Alpha-internexin can form homopolymers, unlike the heteropolymer the neurofilaments form. This formation suggests that α-internexin and the three neurofilaments form separate filament systems. Not only can alpha-internexin form homopolymers but it form a network of extended filaments in the absence of other intermediate filament proteins and efficiently co-assemble with any type IV or type III subunit, in vitro. In Ching et al., a model of the intermediate filaments assembly is proposed. This model includes the following steps:
- Step 1: in the first step of IF assembly two parallel, unstaggered intermediate filament polypeptides chains form a dimer via their a-helical rod domains; these dimers can be either homodimers or heterodimers.
- Step 2: the dimers may associate laterally to form antiparallel, unstaggered tetramers or antiparallel, staggered tetramers.
- Step 3: the dimers may also associate longitudinally with a short head-to-tail overlap of the a-helical rod domains.
- Step 4: these lateral and longitudinal associations lead to the formation of protofibrils (octamers) and ultimately 10 nm intermediate filaments.

The close connection between the neurofilament triplet proteins and α-internexin is quite obvious. α-internexin is functionally interdependent with the neurofilament triplet proteins. If one genetically deletes NF-M and/or NF-H in mice, the transport and presence, in the axons of the Central Nervous System, of α-internexin will be drastically reduced. Not only are they functionally similar, the turnover rates are also similar among the four proteins.

== Function and expression ==

It is expressed in early development in the neuroblast along with α-internexin and peripherin. As development continues into neurons the neurofilament triplet proteins (NF-L: neurofilament low molecular mass, NF-M: neurofilament medium molecular mass, and NF-H: neurofilament high molecular mass) are expressed in increasing molecular mass order as α-internexin expression decreases. In the neuroblast phase of development α-internexin is found in the neural tube and neural crest derived neuroblasts.

In adult cells, α-internexin is expressed abundantly in the central nervous system, in the cytoplasm of neurons, along with the neurofilament triplet proteins. They are expressed in a relatively fixed stoichiometric ratio to neurofilaments.

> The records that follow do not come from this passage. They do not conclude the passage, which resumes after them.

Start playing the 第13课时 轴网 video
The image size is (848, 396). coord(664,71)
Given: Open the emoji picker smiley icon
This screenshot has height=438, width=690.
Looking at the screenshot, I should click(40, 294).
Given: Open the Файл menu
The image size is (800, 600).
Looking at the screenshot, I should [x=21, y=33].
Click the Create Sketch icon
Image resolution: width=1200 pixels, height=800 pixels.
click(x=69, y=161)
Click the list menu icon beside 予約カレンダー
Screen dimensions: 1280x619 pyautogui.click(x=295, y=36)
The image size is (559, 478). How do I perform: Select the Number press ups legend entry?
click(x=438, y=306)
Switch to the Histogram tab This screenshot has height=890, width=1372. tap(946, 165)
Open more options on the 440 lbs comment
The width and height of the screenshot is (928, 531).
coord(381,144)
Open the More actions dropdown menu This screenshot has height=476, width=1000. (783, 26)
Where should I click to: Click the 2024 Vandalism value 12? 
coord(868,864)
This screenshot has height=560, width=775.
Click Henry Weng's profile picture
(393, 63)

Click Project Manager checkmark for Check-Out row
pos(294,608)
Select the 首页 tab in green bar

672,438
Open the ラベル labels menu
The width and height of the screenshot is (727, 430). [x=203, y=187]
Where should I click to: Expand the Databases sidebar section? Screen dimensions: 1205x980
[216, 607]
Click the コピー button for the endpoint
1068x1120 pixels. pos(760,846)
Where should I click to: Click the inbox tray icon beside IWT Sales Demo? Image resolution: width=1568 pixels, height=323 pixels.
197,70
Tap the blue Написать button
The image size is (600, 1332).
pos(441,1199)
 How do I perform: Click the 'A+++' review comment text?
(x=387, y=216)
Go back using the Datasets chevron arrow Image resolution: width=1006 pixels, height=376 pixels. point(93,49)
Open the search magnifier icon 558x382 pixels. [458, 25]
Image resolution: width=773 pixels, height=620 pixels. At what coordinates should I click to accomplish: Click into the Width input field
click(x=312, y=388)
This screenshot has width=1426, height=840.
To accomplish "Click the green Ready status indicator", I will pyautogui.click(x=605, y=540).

Alpha-internexin is a brain and central nervous system filament that is involved in neuronal development and has been suggested to play a role in axonal outgrowth. Gefiltin and xefiltin, homologs of α-internexin in zebrafish and Xenopus laevis, respectively, are highly expressed during retinal growth and optic axon regeneration and therefore have aided the speculation that α-internexin and axonal outgrowth may be connected. With this speculation, studies have been performed to develop a stronger bridge between the two. Through knockout studies using mice, the inhibition of α-internexin had no visible effect on development of the nervous system which suggests that axonal outgrowth is unaffected by α-internexin, however, the knockout study failed to rule out subtle differences that the protein may have caused. Not only has α-internexin been linked to axonal outgrowth but it may regulate axonal stability or diameter through changes in filaments and their subunit composition. Also, internexin could be involved in the maintenance or the formation of dendritic spines. There have been many implications as to the function of α-internexin, but no concrete evidence currently exists to fully support or negate these speculations.

== Disease associations ==

α-internexin has also been implicated in several degenerative diseases such as Alzheimer's disease, amyotrophic lateral sclerosis, dementia with Lewy bodies, Parkinson's disease, neuropathies, tropical spastic paraparesis(a HTLV-1 associated myelopathy). In HTLV-1 myelopathy, Tax, transactivator expressed by HTLV-1, interacts with α-internexin in cell culture resulting in dramatic reduction in Tax transcactivation and intermediate filament formation.